Published online Jan 19, 2023. doi: 10.5498/wjp.v13.i1.1
Peer-review started: June 19, 2022
First decision: September 4, 2022
Revised: September 18, 2022
Accepted: December 21, 2022
Article in press: December 21, 2022
Published online: January 19, 2023
Processing time: 207 Days and 17.4 Hours
An important factor in the course of daily medical diagnosis and treatment is understanding patients’ emotional states by the caregiver physicians. However, patients usually avoid speaking out their emotions when expressing their somatic symptoms and complaints to their non-psychiatrist doctor. On the other hand, clinicians usually lack the required expertise (or time) and have a deficit in mining various verbal and non-verbal emotional signals of the patients. As a result, in many cases, there is an emotion recognition barrier between the clinician and the patients making all patients seem the same except for their different somatic symptoms. In particular, we aim to identify and combine three major disciplines (psychology, linguistics, and data science) approaches for detecting emotions from verbal communication and propose an integrated solution for emotion recognition support. Such a platform may give emotional guides and indices to the clinician based on verbal communication at the consultation time.

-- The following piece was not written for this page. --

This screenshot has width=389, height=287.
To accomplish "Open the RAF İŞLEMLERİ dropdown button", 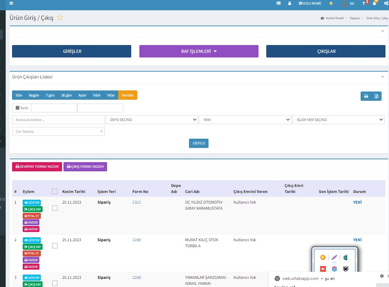I will pyautogui.click(x=199, y=51).
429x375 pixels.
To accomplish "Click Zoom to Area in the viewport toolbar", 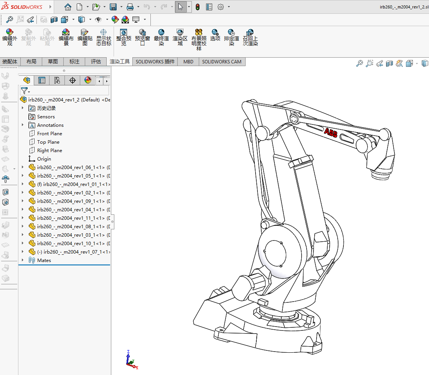I will pos(369,64).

Core Tip: In the context of doctor-patient interactions, we focus on patient speech emotion recognition as a multifaceted problem viewed from three main perspectives: Psychology/psychiatry, linguistics, and data science. Reviewing the key elements and approaches within each of these perspectives, and surveying the current literature on them, we recognize the lack of a systematic comprehensive collaboration among the three disciplines. Thus, motivated by the necessity of such multidisciplinary collaboration, we propose an integrated platform for patient emotion recognition, as a collaborative framework towards clinical decision support.